» EXERCISE:
Wherever the word "computer" appears in a line of the data, that line should be copied.

(Saved entries)
---------------
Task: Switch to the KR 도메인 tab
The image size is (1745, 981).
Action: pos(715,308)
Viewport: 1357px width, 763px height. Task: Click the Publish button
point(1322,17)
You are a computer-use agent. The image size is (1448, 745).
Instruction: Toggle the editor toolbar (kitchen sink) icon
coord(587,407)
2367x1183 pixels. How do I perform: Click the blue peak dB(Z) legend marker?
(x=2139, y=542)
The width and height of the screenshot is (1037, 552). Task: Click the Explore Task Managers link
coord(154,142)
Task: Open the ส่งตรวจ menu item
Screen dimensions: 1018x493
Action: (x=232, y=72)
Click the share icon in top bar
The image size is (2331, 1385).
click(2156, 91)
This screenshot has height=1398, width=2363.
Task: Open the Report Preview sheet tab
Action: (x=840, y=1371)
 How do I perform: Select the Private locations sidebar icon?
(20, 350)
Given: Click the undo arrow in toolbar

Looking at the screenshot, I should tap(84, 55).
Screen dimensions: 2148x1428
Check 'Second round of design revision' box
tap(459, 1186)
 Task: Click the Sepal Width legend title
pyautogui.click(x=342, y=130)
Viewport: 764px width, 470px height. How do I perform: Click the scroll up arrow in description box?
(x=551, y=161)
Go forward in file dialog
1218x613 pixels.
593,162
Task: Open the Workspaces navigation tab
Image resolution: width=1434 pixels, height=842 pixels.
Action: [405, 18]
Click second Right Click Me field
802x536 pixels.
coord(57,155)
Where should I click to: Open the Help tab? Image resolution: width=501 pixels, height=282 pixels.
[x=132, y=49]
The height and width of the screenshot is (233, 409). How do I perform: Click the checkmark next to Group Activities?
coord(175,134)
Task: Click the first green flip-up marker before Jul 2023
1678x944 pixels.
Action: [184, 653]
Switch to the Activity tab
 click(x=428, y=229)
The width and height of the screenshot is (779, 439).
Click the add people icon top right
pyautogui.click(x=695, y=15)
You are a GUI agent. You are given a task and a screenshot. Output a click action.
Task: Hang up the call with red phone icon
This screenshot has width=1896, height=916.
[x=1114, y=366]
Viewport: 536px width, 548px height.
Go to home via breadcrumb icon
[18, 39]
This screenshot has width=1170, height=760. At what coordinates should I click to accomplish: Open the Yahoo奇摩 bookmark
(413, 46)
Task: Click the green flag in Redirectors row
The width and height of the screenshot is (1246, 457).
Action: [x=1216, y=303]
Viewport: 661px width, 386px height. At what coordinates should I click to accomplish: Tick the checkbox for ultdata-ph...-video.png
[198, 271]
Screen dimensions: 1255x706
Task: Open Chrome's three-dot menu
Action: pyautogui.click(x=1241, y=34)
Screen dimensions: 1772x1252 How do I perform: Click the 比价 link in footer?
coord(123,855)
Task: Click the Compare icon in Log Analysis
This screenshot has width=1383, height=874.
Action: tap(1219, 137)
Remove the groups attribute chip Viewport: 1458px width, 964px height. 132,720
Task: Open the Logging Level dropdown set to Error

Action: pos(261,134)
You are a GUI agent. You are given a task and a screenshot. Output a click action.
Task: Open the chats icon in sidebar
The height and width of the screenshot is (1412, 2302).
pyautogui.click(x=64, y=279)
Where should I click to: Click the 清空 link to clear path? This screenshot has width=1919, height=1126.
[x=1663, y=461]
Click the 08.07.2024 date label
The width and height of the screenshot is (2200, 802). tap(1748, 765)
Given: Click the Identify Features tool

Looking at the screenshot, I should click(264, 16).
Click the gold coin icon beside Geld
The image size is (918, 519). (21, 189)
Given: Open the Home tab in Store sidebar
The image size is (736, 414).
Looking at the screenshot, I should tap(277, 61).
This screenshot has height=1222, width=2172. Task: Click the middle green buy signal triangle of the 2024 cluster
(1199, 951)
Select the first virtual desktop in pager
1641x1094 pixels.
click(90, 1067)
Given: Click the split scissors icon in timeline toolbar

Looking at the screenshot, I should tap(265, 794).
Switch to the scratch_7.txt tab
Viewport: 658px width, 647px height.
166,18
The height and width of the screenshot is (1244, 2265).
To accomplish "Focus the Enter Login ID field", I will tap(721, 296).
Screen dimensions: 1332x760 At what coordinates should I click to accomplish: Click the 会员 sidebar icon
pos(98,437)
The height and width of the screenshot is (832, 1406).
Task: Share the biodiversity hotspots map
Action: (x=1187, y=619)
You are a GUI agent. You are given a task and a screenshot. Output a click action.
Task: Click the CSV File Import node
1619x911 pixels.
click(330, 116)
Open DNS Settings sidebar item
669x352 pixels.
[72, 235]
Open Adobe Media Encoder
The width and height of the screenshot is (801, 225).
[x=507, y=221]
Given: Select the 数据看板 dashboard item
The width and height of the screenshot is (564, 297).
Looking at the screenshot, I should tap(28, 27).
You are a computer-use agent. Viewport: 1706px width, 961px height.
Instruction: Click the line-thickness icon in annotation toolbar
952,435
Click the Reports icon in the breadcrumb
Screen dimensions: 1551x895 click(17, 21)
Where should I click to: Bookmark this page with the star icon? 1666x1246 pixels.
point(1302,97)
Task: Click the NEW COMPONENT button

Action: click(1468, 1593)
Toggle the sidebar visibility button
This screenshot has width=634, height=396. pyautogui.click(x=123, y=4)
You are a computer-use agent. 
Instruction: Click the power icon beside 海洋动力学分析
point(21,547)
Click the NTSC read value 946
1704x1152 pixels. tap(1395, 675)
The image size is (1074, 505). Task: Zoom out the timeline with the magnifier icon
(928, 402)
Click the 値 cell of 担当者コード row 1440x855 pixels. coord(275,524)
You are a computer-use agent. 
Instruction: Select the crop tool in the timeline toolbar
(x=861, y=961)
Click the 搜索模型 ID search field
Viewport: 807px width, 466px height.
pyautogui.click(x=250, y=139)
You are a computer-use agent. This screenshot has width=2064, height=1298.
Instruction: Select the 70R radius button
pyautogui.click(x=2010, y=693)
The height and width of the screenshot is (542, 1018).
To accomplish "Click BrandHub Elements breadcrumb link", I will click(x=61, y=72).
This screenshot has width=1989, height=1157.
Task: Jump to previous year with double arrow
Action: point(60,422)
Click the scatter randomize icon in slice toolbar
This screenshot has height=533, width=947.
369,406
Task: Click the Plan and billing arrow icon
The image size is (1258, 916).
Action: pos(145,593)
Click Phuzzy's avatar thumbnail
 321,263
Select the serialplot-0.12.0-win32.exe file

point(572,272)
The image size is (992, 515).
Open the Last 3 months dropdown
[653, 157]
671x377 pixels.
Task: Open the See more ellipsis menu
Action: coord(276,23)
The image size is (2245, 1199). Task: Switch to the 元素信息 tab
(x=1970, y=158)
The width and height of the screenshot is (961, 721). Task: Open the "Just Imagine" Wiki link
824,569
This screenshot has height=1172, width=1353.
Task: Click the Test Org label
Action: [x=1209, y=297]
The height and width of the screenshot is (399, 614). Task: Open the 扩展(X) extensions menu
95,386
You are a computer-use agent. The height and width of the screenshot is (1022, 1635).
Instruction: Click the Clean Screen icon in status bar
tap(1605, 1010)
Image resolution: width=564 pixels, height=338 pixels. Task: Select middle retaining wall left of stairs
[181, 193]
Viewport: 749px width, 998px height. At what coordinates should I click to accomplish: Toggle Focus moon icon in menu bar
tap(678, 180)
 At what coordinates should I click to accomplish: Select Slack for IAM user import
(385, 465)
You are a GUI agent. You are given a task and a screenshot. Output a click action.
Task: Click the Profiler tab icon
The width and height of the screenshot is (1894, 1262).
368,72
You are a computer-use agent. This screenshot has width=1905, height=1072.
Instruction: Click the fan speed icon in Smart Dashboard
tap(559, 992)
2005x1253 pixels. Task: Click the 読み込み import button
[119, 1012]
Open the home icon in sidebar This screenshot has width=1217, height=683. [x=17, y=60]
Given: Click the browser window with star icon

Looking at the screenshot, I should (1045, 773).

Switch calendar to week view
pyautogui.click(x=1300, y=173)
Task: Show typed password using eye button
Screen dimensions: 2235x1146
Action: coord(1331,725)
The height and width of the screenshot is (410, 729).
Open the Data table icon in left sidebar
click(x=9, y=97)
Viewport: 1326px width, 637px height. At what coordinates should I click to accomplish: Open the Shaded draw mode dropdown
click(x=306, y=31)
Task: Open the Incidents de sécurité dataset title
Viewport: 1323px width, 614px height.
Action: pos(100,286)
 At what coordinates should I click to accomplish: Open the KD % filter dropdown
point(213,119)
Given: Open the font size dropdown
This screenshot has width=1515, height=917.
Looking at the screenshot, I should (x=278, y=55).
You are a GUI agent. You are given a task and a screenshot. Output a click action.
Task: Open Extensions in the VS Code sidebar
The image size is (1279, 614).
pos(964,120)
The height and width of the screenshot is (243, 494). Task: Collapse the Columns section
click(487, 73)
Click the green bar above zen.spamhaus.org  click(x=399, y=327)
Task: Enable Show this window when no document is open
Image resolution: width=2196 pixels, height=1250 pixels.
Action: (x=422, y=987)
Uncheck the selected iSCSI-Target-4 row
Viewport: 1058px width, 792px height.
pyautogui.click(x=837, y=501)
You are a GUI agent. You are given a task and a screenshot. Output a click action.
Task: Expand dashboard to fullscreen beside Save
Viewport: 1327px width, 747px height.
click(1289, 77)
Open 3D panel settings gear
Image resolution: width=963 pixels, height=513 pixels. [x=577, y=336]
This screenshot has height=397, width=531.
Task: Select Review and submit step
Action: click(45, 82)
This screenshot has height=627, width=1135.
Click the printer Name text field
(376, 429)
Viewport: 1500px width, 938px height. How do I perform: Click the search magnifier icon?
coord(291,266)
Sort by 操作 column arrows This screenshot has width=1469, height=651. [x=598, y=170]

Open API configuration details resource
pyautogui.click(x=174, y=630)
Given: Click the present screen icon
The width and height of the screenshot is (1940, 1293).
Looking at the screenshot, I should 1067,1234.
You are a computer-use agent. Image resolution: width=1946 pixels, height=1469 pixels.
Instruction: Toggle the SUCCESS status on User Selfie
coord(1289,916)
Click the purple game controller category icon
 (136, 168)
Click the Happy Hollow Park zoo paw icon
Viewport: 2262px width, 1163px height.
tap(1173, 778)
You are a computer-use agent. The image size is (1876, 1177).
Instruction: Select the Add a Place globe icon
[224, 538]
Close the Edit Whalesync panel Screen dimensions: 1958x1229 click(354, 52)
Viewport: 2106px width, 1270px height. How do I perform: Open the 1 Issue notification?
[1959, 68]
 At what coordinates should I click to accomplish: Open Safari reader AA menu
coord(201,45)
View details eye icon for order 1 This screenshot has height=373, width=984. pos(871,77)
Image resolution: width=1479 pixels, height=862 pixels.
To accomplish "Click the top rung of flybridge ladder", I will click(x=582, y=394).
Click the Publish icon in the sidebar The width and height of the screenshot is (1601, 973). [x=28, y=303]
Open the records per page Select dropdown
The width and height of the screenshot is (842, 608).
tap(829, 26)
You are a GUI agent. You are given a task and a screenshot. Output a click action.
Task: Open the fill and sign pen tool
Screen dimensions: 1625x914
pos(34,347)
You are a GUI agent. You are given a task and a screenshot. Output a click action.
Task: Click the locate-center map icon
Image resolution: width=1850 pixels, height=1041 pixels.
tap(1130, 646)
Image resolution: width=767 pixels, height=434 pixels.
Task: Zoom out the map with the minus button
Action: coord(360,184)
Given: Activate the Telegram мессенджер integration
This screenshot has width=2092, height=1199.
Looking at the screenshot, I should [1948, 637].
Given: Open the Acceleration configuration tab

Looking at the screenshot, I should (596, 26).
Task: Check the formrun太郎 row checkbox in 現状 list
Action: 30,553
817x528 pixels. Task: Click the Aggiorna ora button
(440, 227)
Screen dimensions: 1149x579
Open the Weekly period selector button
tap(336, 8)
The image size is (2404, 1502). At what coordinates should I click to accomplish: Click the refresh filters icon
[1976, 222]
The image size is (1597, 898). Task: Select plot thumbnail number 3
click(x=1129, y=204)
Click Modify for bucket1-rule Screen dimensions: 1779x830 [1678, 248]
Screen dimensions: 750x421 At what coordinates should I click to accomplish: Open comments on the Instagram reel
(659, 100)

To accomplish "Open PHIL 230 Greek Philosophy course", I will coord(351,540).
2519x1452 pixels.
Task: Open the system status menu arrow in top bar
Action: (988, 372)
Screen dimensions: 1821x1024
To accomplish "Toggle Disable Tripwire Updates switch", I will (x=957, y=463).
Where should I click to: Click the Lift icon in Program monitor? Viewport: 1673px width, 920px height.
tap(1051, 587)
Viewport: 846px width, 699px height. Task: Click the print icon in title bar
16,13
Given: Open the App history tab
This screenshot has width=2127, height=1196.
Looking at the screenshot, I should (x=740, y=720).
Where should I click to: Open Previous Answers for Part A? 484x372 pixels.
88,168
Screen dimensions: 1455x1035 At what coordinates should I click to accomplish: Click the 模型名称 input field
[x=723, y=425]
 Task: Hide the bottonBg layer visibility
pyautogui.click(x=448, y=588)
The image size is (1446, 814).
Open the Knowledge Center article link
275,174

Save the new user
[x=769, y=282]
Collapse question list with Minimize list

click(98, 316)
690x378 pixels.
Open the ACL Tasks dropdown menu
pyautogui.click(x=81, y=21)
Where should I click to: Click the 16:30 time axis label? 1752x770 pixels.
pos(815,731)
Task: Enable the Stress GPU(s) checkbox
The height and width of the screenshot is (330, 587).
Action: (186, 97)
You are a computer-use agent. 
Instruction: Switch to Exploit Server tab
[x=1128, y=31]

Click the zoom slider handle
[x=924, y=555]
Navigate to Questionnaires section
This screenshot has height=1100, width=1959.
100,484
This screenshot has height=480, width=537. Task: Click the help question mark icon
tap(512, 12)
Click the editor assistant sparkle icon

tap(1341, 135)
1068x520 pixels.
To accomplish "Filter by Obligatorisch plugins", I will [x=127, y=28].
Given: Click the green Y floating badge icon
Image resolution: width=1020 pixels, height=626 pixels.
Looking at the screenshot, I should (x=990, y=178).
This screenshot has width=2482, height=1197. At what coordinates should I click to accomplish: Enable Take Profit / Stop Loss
---------------
» THE ANSWER:
You are a computer-use agent. The image size is (1448, 745).
You are a computer-use agent. Viewport: 1706px width, 961px height.
You are a computer-use agent. 
You are a computer-use agent. 
You are a computer-use agent. This screenshot has width=2064, height=1298.
You are a computer-use agent. The height and width of the screenshot is (1022, 1635).
You are a computer-use agent. This screenshot has width=1905, height=1072.
You are a computer-use agent. Image resolution: width=1946 pixels, height=1469 pixels.
You are a computer-use agent. The image size is (1876, 1177).
You are a computer-use agent. 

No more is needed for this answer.